Je te remercie de tes deux lettres. Je te retourne ci-joint celles de Bebel et de Sch[1].

Les Berlinois n'ont pas encore cessé de me boycotter; je ne reçois pas de lettres; ils n'ont cetainement pas encore pris parti. Dans l'Hamburger Echo par contre, il y avait un article de fond très convenable si l'on songe que ces gens-là ont encore une forte teinture lassallienne et même qu'ils jurent par le Système des droits acquis[2] ; Ce journal ainsi que la Frankfurter Zeitung, m'ont fait voir que l'assaut de la presse adverse bat son plein, s'il n'est pas épuisé déjà. Dès qu'il sera passé - et dans la mesure où j'ai pu en juger il a été très modéré jusqu'à présent - nos gens se remettront de leur première frayeur.

Par contre, le correspondant berlinois d'Adler (A. Braun?), me remercie expressément d'avoir fait cette publication. Que quelques voix de ce genre s'élèvent encore et la résistance cessera.

Que l'on ait intentionnellement caché et soustrait cette pièce[3] à Bebel en mai-juin 1875, je m'en suis vite rendu compte lorsqu'il m'a fait part de la date de sa sortie de prison, le 1° avril; c'est pourquoi je lui ai écrit qu'il devait l'avoir vue s'il ne « s'était rien passé d'irrégulier ». Si besoin est, je lui demanderai en temps utile de me répondre à ce sujet. Le document a été longtemps entre les mains de Liebknecht; ce n'est qu'à grand'peine que Bracke put le récupérer : Liebknecht voulait le garder pour lui tout seul, afin de l'utiliser lors de la rédaction définitive du programme. De quelle façon, on le voit !

Envoie-moi sous bande l'article de Lafargue comme manuscrit recommandé; je me charge bien d'arranger l'affaire. D'ailleurs, son article sur Padlewsky[4] était très bon et très utile, en face des déformations de la politique française dans le Vorwaerts. En somme, Wilhelm joue ici de malchance. Partout, il prône la République française et le correspondant qu'il a engagé spécialement lui-même, Guesde, la « démolit » partout.

La déclaration du groupe parlementaire annoncée par Sch. m'est totalement indifférente. S'ils le désirent, je suis prêt à leur confirmer que je n'ai pas l'habitude de leur demander de permission. Que cette publication leur convienne ou non, c'est la même chose. Je leur accorde volontiers le droit de donner leur avis défavorable sur tel ou tel sujet. Je ne songe pas le moins du monde à leur répondre, à moins que l'histoire ne prenne une tournure telle que je sois absolument obligé d'intervenir.
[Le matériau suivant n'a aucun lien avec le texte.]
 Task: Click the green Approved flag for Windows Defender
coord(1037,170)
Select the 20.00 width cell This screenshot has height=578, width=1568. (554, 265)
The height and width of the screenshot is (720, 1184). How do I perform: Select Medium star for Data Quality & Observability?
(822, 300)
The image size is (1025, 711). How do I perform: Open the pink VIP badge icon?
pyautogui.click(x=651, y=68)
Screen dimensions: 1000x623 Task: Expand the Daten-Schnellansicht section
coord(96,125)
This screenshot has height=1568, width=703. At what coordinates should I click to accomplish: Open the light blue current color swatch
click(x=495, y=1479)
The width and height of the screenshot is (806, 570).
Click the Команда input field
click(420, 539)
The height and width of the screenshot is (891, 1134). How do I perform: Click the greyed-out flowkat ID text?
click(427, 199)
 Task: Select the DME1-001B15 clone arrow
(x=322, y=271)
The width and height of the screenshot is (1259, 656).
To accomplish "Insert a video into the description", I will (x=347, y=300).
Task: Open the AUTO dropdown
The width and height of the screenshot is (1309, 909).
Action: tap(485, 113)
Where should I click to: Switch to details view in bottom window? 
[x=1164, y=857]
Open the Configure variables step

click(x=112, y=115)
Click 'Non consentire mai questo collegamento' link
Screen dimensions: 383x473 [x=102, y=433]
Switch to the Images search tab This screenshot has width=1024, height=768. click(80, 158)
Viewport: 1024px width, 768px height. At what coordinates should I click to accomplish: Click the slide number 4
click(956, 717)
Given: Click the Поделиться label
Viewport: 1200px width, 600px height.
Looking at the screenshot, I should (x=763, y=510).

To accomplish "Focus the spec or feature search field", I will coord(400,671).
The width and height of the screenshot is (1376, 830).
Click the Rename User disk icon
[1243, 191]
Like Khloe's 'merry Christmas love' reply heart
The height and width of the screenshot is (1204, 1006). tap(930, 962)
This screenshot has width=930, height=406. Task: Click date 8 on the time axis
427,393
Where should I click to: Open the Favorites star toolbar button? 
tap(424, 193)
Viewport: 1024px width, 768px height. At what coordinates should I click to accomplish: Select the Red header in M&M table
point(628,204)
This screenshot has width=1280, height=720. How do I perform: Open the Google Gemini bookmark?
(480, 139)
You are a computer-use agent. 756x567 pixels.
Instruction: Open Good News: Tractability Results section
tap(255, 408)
Donc, attendons.

Je n'écrirai pas non plus à Bebel à ce sujet : premièrement il faudra d'abord qu'il me dise ce qu'il en pense en définitive; deuxièmement, chaque résolution du groupe est signée par tous, qu'ils l'aient voté ou non. Au reste, Bebel se trompe s'il croit que je me laisserai entraîner dans une polémique grosse d'amertume. Pour cela, il faudrait d'abord qu'ils fassent usage de contre-vérités que je ne pourrais pas laisser passer. Je suis, au contraire, bel et bien intoxiqué par l'esprit de conciliation, je n'ai aucune raison de me fâcher et je brûle du désir de jeter par-dessus l'ablme ou le gouffre possible pressenti dans le lointain par Bebel, tous les ponts qu'on voudra, ponton, pont en bois, en pierre, en fer, en or même.

Bizarre ! Voilà que Sch. parle dans sa lettre des nombreux «vieux lassalliens » qui sont fiers de leur « lassallerie », lorsqu'ils étaient ici, tout le monde afirmait : il n'y a plus de « lassalliens » en Allemagne ! C'est précisément une raison capitale qui a fait disparaltre chez moi mainte hésitation. Et voilà que Bebel lui aussi trouve qu'un grand nombre de camarades, et des meilleurs, sont gravement blessés. Bien sûr, mais alors il aurait fallu me présenter les choses telles qu'elles étaient.

D'ailleurs, si maintenant, quinze ans après, on n'a pas le droit de parler ouvertement des théories absurdes et du prophétisme de Lassalle, quand pourra-t-on le faire ?

Le Parti lui-même, la direction, le groupe parlementaire et tutti quanti sont, du fait de la loi contre les socialistes, à l'abri de tout reproche, sinon celui d'avoir accepté un tel programme (et celui-là, ils ne peuvent l'éluder).

Tant que celle-ci était en vigueur, toute révision était impossible. Dés qu'elle est abrogée, ils mettent la révision à l'ordre du jour. Que veut-on donc encore ?

Que les gens cessent une fois pour toutes de mettre toujours des gants devant les fonctionnaires du Parti, - leurs propres serviteurs ! Qu'ils renoncent à cette attitude soumise qu'ils adoptent devant eux, comme s'ils avaient affaire à des bureaucrates infaillibles ! Qu'ils les critiquent ! Cela est nécessaire aussi.

Ton

F.E.

  1. Il s'agit manifestement de Max Schippel.
  2. Engels parle ici du livre de Lassalle paru en 1891 : Le Système des droits acquis.
  3. La Critique du programme de Gotha.
  4. Engels veut dire l'article « Der Schusz, Padlewskys » paru dans la Neue Zeit, n° 19-1891.